WATCH EPISODE 36 HERE

In this episode, we sit down with Amanda Nedweski. She helped start Wisconsin’s first Moms for Liberty chapter in Kenosha and she has turned grassroots momentum into real electoral wins.

Amanda shares how she helped launch Moms for Liberty in Wisconsin in 2021, then stepped into the political arena herself. First, she ran for county board to counter pandemic-era government overreach, and she WON. She later ran for State Assembly to defend parental rights, protect children, and preserve Liberty, and won again. We dig into what makes Wisconsin uniquely challenging: a deeply divided government with a Republican legislature, a Democrat governor, and a liberal state Supreme Court.

Amanda explains why compromise is unavoidable, why many bills never become law, and how this gridlock has eroded voter trust. A major focus of the conversation is the power of local involvement. With 421 school districts and thousands of municipal and county offices, Amanda argues that local government is the front line for preventing overreach, protecting children, and building the bench for higher office. Without strong grassroots engagement, lawmakers don’t know what policies are truly needed. Amanda also reflects on her early days in the legislature—arriving as “one of those school board moms” and having to earn credibility.

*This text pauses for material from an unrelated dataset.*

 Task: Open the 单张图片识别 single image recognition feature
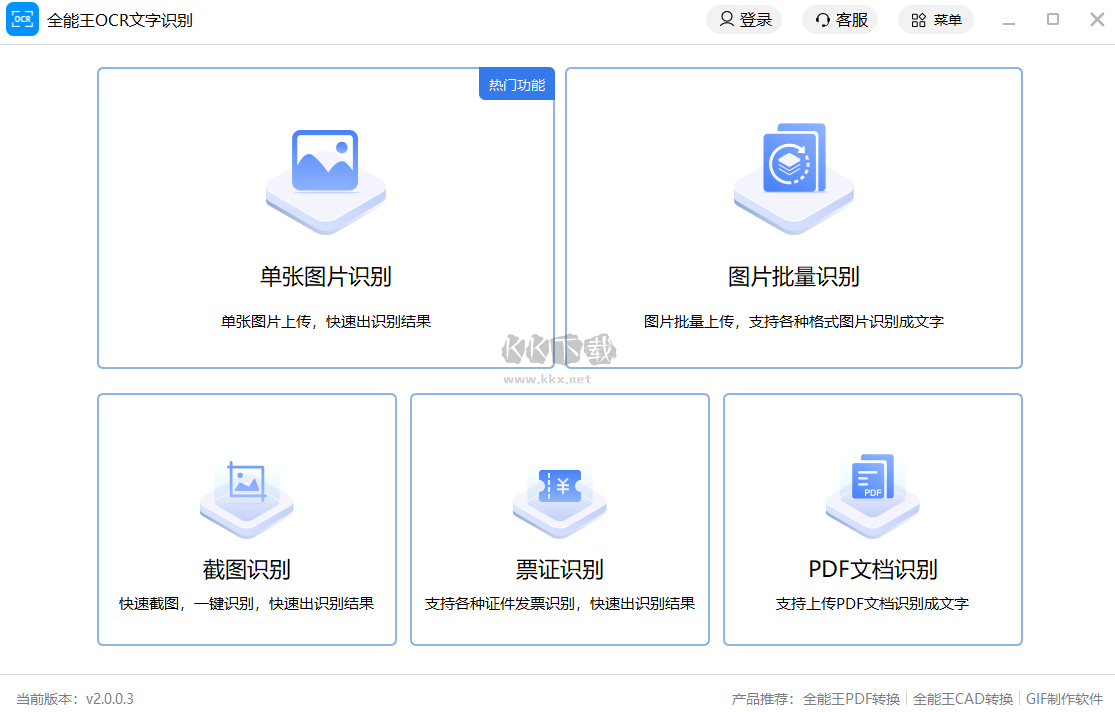326,217
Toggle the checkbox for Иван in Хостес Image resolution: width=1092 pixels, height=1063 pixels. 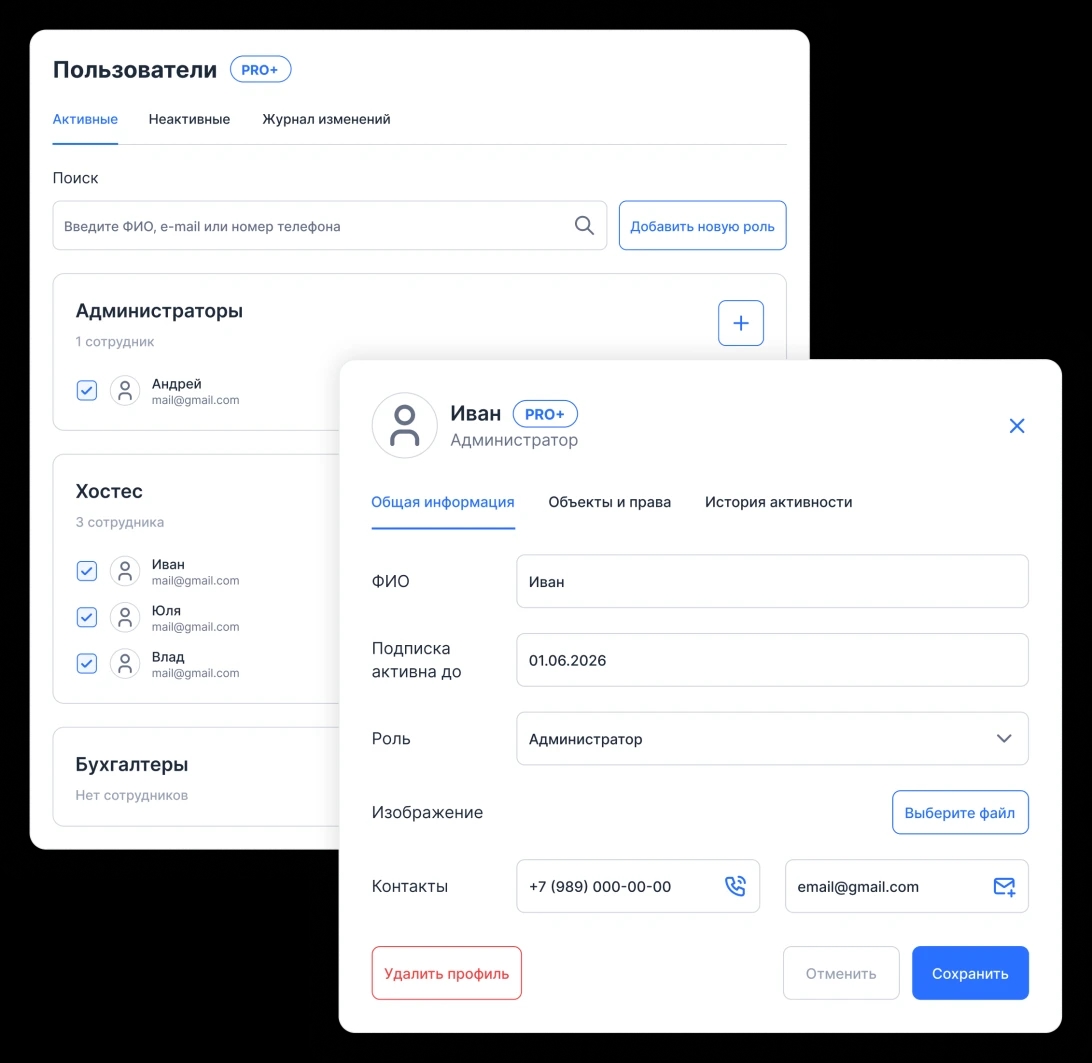click(x=86, y=571)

She has now served on the Education Committee and the Government Accountability and Transparency Committee, helping shape policy from the inside. She shares her personal “why,” rooted in growing up in a poor neighborhood in Kenosha and witnessing the cycle of poverty firsthand. With Wisconsin ranking last in the nation for reading achievement gaps, Amanda championed the Right to Read Act—transforming literacy policy statewide by embedding the Science of Reading into law, creating a literacy board, funding 64 reading coaches, and allocating $50 million toward outcomes that matter.

The episode also tackles hard truths: union-backed school board races that price out everyday parents, political complacency, and the danger of assuming any seat is “safe” when voters stay home.